Furthermore, patients who hope to achieve cost savings by switching from the reference infliximab to a biosimilar treatment may face disincentives from their health plans. UnitedHealthcare, for example, continues to prefer Remicade to biosimilar treatments, and noted in its July bulletin that patients who want to switch to the biosimilar Renflexis may be required to transition their infusion services to another site of service if they want to continue to receive coverage. Such changes to sites of care, Ginsberg says, are “unfortunately, a common historical practice with infusions of all types, and existed before biosimilars. If an integrated network delivery system, for example, decides to only stock a certain brand, then a patient who wants, or needs, another brand will need to go to a different infusion site. Pricing and demand considerations mean sites cannot stock all brands, and some exclusionary contracts prohibit competitive brands. Again, the patient suffers because the distribution system allows these market distortions.”

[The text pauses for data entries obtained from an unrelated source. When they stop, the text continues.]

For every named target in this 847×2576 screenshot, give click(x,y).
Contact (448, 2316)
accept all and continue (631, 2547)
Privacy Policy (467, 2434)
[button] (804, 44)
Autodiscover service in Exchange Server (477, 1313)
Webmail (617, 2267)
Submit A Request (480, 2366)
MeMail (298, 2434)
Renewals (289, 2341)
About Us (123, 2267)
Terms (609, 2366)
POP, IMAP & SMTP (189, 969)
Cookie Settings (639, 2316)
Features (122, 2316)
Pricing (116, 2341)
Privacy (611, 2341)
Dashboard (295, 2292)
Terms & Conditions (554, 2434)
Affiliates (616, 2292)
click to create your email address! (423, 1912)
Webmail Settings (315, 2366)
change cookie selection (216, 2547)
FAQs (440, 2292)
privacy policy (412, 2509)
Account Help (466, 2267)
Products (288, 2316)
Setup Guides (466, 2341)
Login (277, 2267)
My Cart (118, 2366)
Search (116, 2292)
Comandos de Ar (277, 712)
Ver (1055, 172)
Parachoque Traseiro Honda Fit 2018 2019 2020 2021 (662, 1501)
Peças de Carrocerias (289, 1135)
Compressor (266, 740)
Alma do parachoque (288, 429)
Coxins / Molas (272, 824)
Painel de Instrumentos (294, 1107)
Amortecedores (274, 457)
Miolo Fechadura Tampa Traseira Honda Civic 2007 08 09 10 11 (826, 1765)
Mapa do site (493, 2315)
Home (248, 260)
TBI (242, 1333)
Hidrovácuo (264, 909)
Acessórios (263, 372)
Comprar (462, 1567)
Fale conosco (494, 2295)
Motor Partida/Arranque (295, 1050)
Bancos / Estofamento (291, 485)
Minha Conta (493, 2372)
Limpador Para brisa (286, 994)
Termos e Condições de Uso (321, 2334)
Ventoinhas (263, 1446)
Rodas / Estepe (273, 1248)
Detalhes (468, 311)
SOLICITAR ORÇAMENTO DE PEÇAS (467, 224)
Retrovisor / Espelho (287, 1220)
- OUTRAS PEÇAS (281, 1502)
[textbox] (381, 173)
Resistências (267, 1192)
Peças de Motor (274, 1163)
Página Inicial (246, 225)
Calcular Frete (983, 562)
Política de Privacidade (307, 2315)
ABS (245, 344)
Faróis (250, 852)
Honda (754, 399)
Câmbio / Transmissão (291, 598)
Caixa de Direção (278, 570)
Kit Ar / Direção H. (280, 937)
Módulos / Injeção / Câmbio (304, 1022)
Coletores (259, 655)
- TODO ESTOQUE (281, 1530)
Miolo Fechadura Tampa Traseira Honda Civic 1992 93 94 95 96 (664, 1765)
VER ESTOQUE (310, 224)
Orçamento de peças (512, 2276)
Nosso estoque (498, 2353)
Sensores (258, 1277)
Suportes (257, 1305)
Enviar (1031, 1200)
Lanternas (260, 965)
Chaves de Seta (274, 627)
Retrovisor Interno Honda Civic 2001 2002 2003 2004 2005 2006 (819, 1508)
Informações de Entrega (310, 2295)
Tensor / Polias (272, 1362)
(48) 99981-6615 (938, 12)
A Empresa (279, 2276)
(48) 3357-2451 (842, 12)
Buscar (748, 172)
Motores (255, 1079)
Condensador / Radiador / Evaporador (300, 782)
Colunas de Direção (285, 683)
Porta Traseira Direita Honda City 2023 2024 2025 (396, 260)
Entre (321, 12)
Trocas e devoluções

While patient advocates like Ginsberg see potential in biosimilars, the road ahead may be a long one for patients as they seek affordable therapy. “Biosimilars are changing some entrenched pricing and distribution policies for biologic medicines, but the patient is not yet driving or benefiting from these changes,” says Ginsberg. “We’re disappointed the system has not found ways to better serve the patient medically, emotionally, and financially, but we plan to keep fighting for change within a system that often asks the patient to fight for good healthcare at a time when they are least able to.”